Lists & Slicing Interview Questions & Answers
5 questions Updated 2026-06-18
Python interview questions on lists vs arrays, slicing semantics and negative steps, append vs extend vs insert, comprehensions, and sort vs sorted.
A list is Python's built-in, dynamically-sized, heterogeneous
container — it can hold objects of any type because each slot stores a
reference to a boxed Python object. The standard-library array.array
(and NumPy's ndarray) is homogeneous and typed, storing raw C values
contiguously, which is far more memory-efficient for large numeric data.
from array import array
nums = [1, 2, "three"] # list — mixed types allowed
typed = array("i", [1, 2, 3]) # array — all C ints, compact
typed.append("x") # TypeError — type-checked
import sys
sys.getsizeof([1, 2, 3]) # bigger: stores pointers
sys.getsizeof(array("i", [1, 2, 3])) # smaller: packed ints
Rule of thumb: reach for a plain list for general-purpose, mixed-type
collections; use array or NumPy when you have large amounts of
uniform numeric data and care about memory or vectorized speed.

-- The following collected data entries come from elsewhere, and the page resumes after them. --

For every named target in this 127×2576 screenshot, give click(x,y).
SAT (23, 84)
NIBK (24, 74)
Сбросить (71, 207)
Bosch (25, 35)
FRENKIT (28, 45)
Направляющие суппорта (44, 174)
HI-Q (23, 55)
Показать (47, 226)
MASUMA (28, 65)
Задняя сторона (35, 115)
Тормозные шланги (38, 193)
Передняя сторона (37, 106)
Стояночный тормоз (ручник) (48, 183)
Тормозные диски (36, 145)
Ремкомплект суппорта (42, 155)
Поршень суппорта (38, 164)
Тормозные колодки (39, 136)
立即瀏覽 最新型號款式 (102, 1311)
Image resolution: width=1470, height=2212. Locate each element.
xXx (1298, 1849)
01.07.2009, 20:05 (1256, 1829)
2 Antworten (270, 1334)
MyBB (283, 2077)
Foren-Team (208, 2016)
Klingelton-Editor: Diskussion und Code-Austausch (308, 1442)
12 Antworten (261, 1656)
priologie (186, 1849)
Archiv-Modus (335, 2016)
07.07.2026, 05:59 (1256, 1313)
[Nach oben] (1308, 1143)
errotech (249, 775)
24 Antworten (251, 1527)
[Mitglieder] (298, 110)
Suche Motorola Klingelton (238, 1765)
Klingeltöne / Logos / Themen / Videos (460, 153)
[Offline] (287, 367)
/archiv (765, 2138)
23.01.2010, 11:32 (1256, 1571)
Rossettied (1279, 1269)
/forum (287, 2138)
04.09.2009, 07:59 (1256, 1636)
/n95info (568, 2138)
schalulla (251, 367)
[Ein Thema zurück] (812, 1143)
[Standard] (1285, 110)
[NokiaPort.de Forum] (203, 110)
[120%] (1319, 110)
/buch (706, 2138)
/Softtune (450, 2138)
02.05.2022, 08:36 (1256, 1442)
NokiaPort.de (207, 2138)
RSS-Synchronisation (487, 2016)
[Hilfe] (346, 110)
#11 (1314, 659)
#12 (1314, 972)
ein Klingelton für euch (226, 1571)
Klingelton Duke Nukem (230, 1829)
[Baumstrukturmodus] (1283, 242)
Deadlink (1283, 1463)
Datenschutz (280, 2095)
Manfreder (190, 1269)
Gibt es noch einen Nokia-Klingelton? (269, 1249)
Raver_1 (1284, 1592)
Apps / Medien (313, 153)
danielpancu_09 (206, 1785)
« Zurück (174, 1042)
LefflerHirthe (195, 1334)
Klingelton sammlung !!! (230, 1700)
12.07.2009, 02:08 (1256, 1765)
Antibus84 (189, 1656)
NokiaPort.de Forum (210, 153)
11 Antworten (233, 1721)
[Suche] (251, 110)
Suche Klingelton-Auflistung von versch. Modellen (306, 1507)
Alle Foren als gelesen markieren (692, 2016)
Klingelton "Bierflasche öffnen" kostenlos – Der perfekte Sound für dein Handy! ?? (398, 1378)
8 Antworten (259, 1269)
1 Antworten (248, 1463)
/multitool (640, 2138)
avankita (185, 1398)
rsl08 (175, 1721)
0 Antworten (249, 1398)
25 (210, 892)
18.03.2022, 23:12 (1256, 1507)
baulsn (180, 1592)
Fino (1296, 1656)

A slice is lst[start:stop:step]. start is inclusive, stop is
exclusive, and any part can be omitted (defaults: start of list, end of
list, step 1). A negative step walks the list backwards, and when it's
negative the defaults for start/stop flip to the end and the
beginning.
a = [0, 1, 2, 3, 4, 5]
a[1:4] # [1, 2, 3] — stop is exclusive
a[:3] # [0, 1, 2] — omitted start = 0
a[::2] # [0, 2, 4] — every other element
a[::-1] # [5, 4, 3, 2, 1, 0] — reversed copy
a[4:1:-1] # [4, 3, 2] — backwards, stop exclusive
Slicing never raises for out-of-range indices (a[10:20] is just []),
unlike single-element indexing. Remember a[::-1] is the idiomatic way to get a
reversed shallow copy.
append(x) adds a single item to the end in amortized O(1).
extend(iterable) adds each element of an iterable to the end (also
amortized O(1) per element). insert(i, x) places an item at index i,
which is O(n) because every following element must shift right.
a = [1, 2, 3]
a.append([4, 5]) # [1, 2, 3, [4, 5]] — the LIST is one element
a = [1, 2, 3]
a.extend([4, 5]) # [1, 2, 3, 4, 5] — unpacks the iterable
a.insert(0, 99) # [99, 1, 2, 3, 4, 5] — O(n) shift
The classic trap: append([4, 5]) nests the whole list as one item, whereas
extend([4, 5]) merges its elements. Avoid insert(0, …) in a loop — it's
O(n) each time; use collections.deque for fast front insertion.
Usually yes. A comprehension runs its iteration in optimized C-level
bytecode and avoids the repeated list.append attribute lookup and method
call that a manual loop incurs, so it's typically 20–40% faster as well as
more concise. It also creates the loop variable in its own scope, so it
doesn't leak.
# manual loop — explicit append each iteration
squares = []
for n in range(1000):
squares.append(n * n)
# comprehension — faster and clearer
squares = [n * n for n in range(1000)]
Use a comprehension when you're building a list from an expression. But if
the body has side effects or grows complex (nested conditionals, multiple
statements), a readable for loop is the better choice — clarity beats a small
speed win.
list.sort() sorts a list in place and returns None — it mutates
the original and only works on lists. sorted(iterable) returns a new
sorted list and leaves the input untouched, accepting any iterable (tuples,
sets, generators, dict keys).
nums = [3, 1, 2]
result = nums.sort() # result is None! nums is now [1, 2, 3]
original = (3, 1, 2)
new = sorted(original) # new = [1, 2, 3], original unchanged
sorted(["bb", "a"], key=len, reverse=True) # ['bb', 'a']
Both are stable (equal elements keep their order) and run in O(n log n)
(Timsort). Watch the gotcha: x = mylist.sort() leaves x as None. Use
sort() to save memory when you don't need the original; use sorted() when you
must preserve it or are sorting a non-list iterable.